Jessica Parker
Berlin correspondent
The prime suspect in Madeleine McCann's disappearance faces a new unrelated charge, the BBC has been told.
Christian Brückner is due in court next week accused of insulting a member of prison staff.
The precise details of the allegation have not been made public.
If found guilty, it could potentially extend his current jail term that is due to end in September, according to a court official.
Brückner, 48, is behind bars in Germany for raping a 72-year-old American tourist in Portugal in 2005. He has never been charged in the McCann case and denies involvement.
Three-year-old Madeleine McCann vanished from a holiday apartment in Praia da Luz, in Portugal's Algarve region, in 2007.
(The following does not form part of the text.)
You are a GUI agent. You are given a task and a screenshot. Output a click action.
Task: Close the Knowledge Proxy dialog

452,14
It has become one of the highest-profile, unsolved missing person cases in the world.
Brückner was not identified as a suspect in her disappearance until 2020.
German investigators classed the case as a murder inquiry.
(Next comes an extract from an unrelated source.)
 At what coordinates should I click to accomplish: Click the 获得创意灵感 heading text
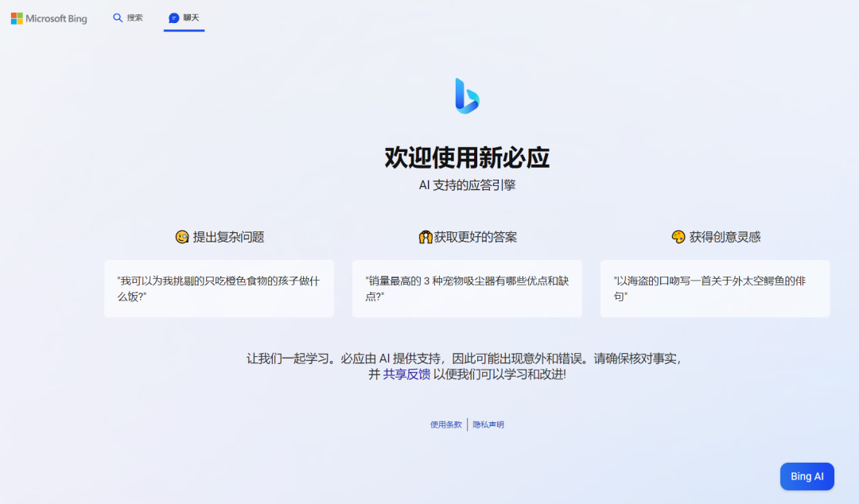pos(725,237)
However, no charges have ever been brought against Brückner, in the McCann case, and the full details of the alleged evidence have never been released.
A convicted child sex offender, Brückner is a German national who has a history of sex, forgery, drug, and theft offences.
A drifter, he lived in Portugal's Algarve region, on and off, for years.
Now prosecutors are working against the clock as Brückner is scheduled to walk free in September 2025.
Investigators fear that Brückner, as a free man, will skip Germany and disappear.
A ruling, last year, paved the way for his release when he was acquitted of five other sex offence allegations.
In October 2024, judges cleared Brückner of three counts of rape and two counts of child sex abuse – charges dating back to between 2000 and 2017 in Portugal.
Prosecutors have launched an appeal, but a decision on any potential retrial may yet take months.
Brückner is due in court on Thursday morning in Lehrte, Lower Saxony, to face the charge of insulting a prison staff member, a court official told the BBC.
If found guilty, Brückner could face either a fine or up to an additional year in jail.
Interest in Brückner's legal battles continues to be high due to his name being linked, by the authorities, to the disappearance of Madeleine McCann.
Prosecutor Hans Christian Wolters told the BBC he was aware of the upcoming, unrelated trial at Lehrte District Court, but that it is being handled by a different office.
He also reiterated there are still no plans to charge Brückner over the McCann case.
In 2020, Mr Wolters told the BBC the public would reach the same conclusion as his team had, about Brückner's alleged involvement, if they "knew the evidence we had".
The BBC has approached Christian Brückner's legal team for comment.